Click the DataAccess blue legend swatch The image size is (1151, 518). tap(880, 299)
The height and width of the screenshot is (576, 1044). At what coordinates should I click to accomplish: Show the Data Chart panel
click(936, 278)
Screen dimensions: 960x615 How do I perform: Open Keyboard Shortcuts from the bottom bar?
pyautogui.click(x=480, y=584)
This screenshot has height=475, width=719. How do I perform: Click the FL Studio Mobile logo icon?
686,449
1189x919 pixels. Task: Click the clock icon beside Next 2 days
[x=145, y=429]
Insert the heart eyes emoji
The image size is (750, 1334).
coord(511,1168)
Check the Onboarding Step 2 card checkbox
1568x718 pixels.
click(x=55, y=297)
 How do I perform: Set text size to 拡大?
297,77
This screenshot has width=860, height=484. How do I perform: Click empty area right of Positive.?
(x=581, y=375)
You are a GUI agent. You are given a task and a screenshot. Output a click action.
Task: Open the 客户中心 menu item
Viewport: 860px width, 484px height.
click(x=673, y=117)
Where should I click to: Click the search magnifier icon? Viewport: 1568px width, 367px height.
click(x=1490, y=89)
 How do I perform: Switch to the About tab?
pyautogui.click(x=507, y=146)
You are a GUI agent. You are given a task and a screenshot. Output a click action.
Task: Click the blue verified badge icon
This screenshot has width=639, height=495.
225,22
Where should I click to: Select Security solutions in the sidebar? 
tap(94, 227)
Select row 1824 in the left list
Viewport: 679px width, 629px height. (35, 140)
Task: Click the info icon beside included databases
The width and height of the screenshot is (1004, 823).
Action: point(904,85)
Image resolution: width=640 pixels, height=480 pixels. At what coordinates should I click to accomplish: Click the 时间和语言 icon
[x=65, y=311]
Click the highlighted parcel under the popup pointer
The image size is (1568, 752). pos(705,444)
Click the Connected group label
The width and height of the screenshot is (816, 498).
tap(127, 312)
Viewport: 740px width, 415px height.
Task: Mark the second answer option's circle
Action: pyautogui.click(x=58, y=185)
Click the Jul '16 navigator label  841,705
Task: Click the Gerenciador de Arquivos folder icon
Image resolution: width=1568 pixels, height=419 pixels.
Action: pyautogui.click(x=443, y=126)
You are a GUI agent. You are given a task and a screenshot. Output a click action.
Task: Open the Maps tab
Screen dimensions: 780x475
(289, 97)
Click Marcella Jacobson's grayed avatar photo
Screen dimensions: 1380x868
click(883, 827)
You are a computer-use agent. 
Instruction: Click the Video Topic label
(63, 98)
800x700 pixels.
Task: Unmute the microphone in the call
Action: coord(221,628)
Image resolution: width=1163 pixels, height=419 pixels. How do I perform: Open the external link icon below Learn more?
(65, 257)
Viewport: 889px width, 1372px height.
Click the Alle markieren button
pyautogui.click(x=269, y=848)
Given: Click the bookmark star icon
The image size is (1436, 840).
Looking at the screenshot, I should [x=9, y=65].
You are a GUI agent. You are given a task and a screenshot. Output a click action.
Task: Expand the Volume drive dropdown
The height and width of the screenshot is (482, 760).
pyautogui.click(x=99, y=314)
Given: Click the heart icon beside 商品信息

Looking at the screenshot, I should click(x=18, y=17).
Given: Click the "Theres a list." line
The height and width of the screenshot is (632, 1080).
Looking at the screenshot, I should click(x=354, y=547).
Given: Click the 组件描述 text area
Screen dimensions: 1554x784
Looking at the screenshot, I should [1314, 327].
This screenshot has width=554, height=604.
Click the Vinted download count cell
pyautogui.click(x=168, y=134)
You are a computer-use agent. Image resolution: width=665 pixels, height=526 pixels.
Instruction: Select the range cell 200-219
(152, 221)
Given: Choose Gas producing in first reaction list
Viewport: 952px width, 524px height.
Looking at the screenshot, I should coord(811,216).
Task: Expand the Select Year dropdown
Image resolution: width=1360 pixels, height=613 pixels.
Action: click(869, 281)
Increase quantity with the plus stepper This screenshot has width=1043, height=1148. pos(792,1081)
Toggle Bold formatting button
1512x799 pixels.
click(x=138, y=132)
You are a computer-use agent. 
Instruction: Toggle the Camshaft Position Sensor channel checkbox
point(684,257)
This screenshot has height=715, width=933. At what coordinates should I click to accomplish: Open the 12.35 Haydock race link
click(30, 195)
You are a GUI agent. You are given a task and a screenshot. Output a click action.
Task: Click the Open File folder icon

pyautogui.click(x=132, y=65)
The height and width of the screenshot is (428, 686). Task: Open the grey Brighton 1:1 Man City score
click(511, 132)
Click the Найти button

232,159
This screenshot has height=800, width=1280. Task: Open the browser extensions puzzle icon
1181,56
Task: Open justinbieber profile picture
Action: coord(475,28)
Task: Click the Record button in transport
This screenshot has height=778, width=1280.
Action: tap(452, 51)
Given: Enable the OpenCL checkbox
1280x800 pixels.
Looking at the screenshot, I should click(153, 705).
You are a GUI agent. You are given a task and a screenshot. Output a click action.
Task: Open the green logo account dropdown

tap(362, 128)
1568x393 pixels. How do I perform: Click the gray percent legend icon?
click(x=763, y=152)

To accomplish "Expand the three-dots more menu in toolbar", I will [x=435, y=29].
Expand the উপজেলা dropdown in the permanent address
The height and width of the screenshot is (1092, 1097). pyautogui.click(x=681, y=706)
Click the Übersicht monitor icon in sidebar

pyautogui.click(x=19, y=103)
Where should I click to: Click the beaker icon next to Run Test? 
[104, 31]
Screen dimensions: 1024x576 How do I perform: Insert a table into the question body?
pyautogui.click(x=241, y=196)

────

## What is required
Write down every line of the data exactly as it appears above.

## Result of the exercise
Click the DataAccess blue legend swatch The image size is (1151, 518). tap(880, 299)
The height and width of the screenshot is (576, 1044). At what coordinates should I click to accomplish: Show the Data Chart panel
click(936, 278)
Screen dimensions: 960x615 How do I perform: Open Keyboard Shortcuts from the bottom bar?
pyautogui.click(x=480, y=584)
This screenshot has height=475, width=719. How do I perform: Click the FL Studio Mobile logo icon?
686,449
1189x919 pixels. Task: Click the clock icon beside Next 2 days
[x=145, y=429]
Insert the heart eyes emoji
The image size is (750, 1334).
coord(511,1168)
Check the Onboarding Step 2 card checkbox
1568x718 pixels.
click(x=55, y=297)
 How do I perform: Set text size to 拡大?
297,77
This screenshot has width=860, height=484. How do I perform: Click empty area right of Positive.?
(x=581, y=375)
You are a GUI agent. You are given a task and a screenshot. Output a click action.
Task: Open the 客户中心 menu item
Viewport: 860px width, 484px height.
click(x=673, y=117)
Where should I click to: Click the search magnifier icon? Viewport: 1568px width, 367px height.
click(x=1490, y=89)
 How do I perform: Switch to the About tab?
pyautogui.click(x=507, y=146)
You are a GUI agent. You are given a task and a screenshot. Output a click action.
Task: Click the blue verified badge icon
This screenshot has width=639, height=495.
225,22
Where should I click to: Select Security solutions in the sidebar? 
tap(94, 227)
Select row 1824 in the left list
Viewport: 679px width, 629px height. (35, 140)
Task: Click the info icon beside included databases
The width and height of the screenshot is (1004, 823).
Action: point(904,85)
Image resolution: width=640 pixels, height=480 pixels. At what coordinates should I click to accomplish: Click the 时间和语言 icon
[x=65, y=311]
Click the highlighted parcel under the popup pointer
The image size is (1568, 752). pos(705,444)
Click the Connected group label
The width and height of the screenshot is (816, 498).
tap(127, 312)
Viewport: 740px width, 415px height.
Task: Mark the second answer option's circle
Action: pyautogui.click(x=58, y=185)
Click the Jul '16 navigator label  841,705
Task: Click the Gerenciador de Arquivos folder icon
Image resolution: width=1568 pixels, height=419 pixels.
Action: pyautogui.click(x=443, y=126)
You are a GUI agent. You are given a task and a screenshot. Output a click action.
Task: Open the Maps tab
Screen dimensions: 780x475
(289, 97)
Click Marcella Jacobson's grayed avatar photo
Screen dimensions: 1380x868
click(883, 827)
You are a computer-use agent. 
Instruction: Click the Video Topic label
(63, 98)
800x700 pixels.
Task: Unmute the microphone in the call
Action: coord(221,628)
Image resolution: width=1163 pixels, height=419 pixels. How do I perform: Open the external link icon below Learn more?
(65, 257)
Viewport: 889px width, 1372px height.
Click the Alle markieren button
pyautogui.click(x=269, y=848)
Given: Click the bookmark star icon
The image size is (1436, 840).
Looking at the screenshot, I should [x=9, y=65].
You are a GUI agent. You are given a task and a screenshot. Output a click action.
Task: Expand the Volume drive dropdown
The height and width of the screenshot is (482, 760).
pyautogui.click(x=99, y=314)
Given: Click the heart icon beside 商品信息

Looking at the screenshot, I should click(x=18, y=17).
Given: Click the "Theres a list." line
The height and width of the screenshot is (632, 1080).
Looking at the screenshot, I should click(x=354, y=547).
Given: Click the 组件描述 text area
Screen dimensions: 1554x784
Looking at the screenshot, I should [1314, 327].
This screenshot has width=554, height=604.
Click the Vinted download count cell
pyautogui.click(x=168, y=134)
You are a computer-use agent. Image resolution: width=665 pixels, height=526 pixels.
Instruction: Select the range cell 200-219
(152, 221)
Given: Choose Gas producing in first reaction list
Viewport: 952px width, 524px height.
Looking at the screenshot, I should coord(811,216).
Task: Expand the Select Year dropdown
Image resolution: width=1360 pixels, height=613 pixels.
Action: click(869, 281)
Increase quantity with the plus stepper This screenshot has width=1043, height=1148. pos(792,1081)
Toggle Bold formatting button
1512x799 pixels.
click(x=138, y=132)
You are a computer-use agent. 
Instruction: Toggle the Camshaft Position Sensor channel checkbox
point(684,257)
This screenshot has height=715, width=933. At what coordinates should I click to accomplish: Open the 12.35 Haydock race link
click(30, 195)
You are a GUI agent. You are given a task and a screenshot. Output a click action.
Task: Click the Open File folder icon

pyautogui.click(x=132, y=65)
The height and width of the screenshot is (428, 686). Task: Open the grey Brighton 1:1 Man City score
click(511, 132)
Click the Найти button

232,159
This screenshot has height=800, width=1280. Task: Open the browser extensions puzzle icon
1181,56
Task: Open justinbieber profile picture
Action: coord(475,28)
Task: Click the Record button in transport
This screenshot has height=778, width=1280.
Action: tap(452, 51)
Given: Enable the OpenCL checkbox
1280x800 pixels.
Looking at the screenshot, I should click(153, 705).
You are a GUI agent. You are given a task and a screenshot. Output a click action.
Task: Open the green logo account dropdown

tap(362, 128)
1568x393 pixels. How do I perform: Click the gray percent legend icon?
click(x=763, y=152)

To accomplish "Expand the three-dots more menu in toolbar", I will [x=435, y=29].
Expand the উপজেলা dropdown in the permanent address
The height and width of the screenshot is (1092, 1097). pyautogui.click(x=681, y=706)
Click the Übersicht monitor icon in sidebar

pyautogui.click(x=19, y=103)
Where should I click to: Click the beaker icon next to Run Test? 
[104, 31]
Screen dimensions: 1024x576 How do I perform: Insert a table into the question body?
pyautogui.click(x=241, y=196)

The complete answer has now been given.